Additionally, if Republicans opposed it, they would wonder aloud if gasoline prices might not rise in the midwest as currently "locked-in" oil would have an outlet.

With this context, all the other sins of Keystone would become inarguable: not just taking, but inevitably polluting our land, our water supply, and Americans not getting a single drop of oil from it; the small (at most less than one week's worth of jobs, most not permanent) benefit in jobs compared to the price paid in the egregiousness of the property taking (anyone who believes the oil companies are spending millions lobbying because they care about jobs should make a bid to Sarah Palin on a bridge she will sell you); the contribution to global warming whatever its magnitude... and so forth.

But first, to be effective on these matters, one needs public sentiment, as Lincoln said 150 years ago.

Returning to reality, one might ask why Democrats have not employed this strategy. First, they would never think of it. Second, if they did, they would "poll it", find little concern about it and thus drop it.
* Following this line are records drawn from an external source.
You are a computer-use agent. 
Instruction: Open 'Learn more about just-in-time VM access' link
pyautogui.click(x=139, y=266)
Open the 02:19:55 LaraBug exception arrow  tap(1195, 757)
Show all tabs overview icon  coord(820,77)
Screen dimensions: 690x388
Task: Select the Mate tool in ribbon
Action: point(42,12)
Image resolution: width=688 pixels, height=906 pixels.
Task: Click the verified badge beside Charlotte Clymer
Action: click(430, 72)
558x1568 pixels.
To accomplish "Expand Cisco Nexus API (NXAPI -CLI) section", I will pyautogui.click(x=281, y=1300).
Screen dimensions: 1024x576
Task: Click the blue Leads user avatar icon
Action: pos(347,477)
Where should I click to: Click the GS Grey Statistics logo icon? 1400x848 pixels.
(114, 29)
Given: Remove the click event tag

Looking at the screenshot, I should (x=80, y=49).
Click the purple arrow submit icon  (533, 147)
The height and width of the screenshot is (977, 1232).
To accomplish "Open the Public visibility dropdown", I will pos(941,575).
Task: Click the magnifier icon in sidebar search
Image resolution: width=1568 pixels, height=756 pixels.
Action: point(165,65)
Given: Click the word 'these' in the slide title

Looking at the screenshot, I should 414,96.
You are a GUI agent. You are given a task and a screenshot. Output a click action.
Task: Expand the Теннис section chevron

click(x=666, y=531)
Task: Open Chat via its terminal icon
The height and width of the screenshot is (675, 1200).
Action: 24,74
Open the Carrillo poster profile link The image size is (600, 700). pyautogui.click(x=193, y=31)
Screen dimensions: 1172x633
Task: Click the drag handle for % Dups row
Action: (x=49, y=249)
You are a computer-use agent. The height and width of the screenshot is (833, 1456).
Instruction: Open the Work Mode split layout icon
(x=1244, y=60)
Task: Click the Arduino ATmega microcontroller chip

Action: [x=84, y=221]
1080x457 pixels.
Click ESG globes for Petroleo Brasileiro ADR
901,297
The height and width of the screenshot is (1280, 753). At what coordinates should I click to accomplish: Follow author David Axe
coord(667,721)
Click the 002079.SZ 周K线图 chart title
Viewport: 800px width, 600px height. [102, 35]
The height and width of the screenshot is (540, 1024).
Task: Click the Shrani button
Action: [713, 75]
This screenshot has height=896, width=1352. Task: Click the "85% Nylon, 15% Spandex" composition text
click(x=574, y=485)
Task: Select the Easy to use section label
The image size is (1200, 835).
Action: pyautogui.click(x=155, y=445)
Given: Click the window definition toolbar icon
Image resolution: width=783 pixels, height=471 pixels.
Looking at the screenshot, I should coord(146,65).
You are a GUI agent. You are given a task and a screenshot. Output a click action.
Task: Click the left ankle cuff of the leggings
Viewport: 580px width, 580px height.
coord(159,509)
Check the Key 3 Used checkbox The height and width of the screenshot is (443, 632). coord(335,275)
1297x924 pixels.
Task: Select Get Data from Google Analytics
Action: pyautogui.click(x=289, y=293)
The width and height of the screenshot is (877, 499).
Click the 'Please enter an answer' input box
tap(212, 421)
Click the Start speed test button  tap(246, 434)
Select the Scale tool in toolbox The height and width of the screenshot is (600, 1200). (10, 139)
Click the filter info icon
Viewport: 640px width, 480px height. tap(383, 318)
Republicans would likely not bother polling it, but, even if they did, they would use the results only as a baseline to measure how their public relations strategy has moved it. Even without Kelo, they would have understood its potency. With Kelo, and a foreign corporation to boot, they would have would passed the champagne before they began.

And that is but one illustration of why Democrats lose and Republicans win despite support for Democratic policies being very high.

President Obama is one of Abraham Lincoln's great admirers. But, he never took Lincoln's words about the importance of public sentiment to heart. Not "opinion", but "sentiment", i.e.,feelings, where intensity is the critical factor.